_Problem to solve_: Reproduce the whole of the records exactly, and make sure no picture is carried into the result.

____ Extracted material

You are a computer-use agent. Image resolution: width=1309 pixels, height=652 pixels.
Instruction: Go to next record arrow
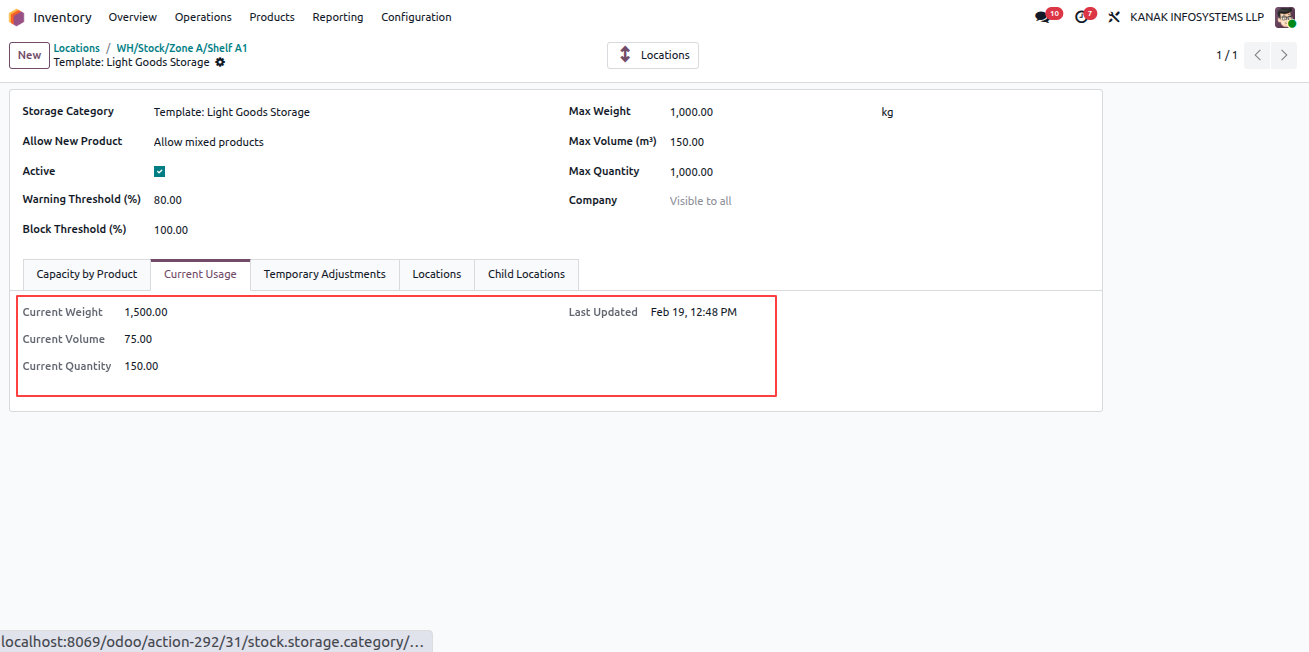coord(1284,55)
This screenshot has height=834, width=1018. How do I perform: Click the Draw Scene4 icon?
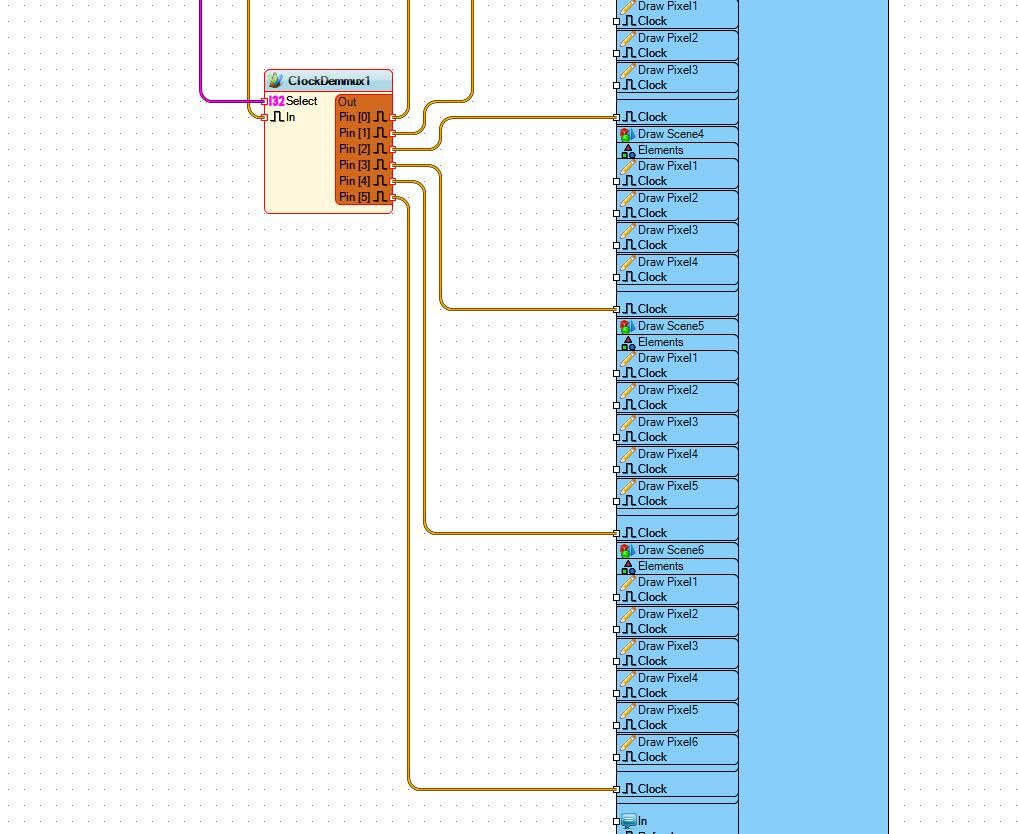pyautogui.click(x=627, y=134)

________

_Solution to this task_:
You are a computer-use agent. Image resolution: width=1309 pixels, height=652 pixels.
Instruction: Go to next record arrow
coord(1284,55)
This screenshot has height=834, width=1018. How do I perform: Click the Draw Scene4 icon?
pyautogui.click(x=627, y=134)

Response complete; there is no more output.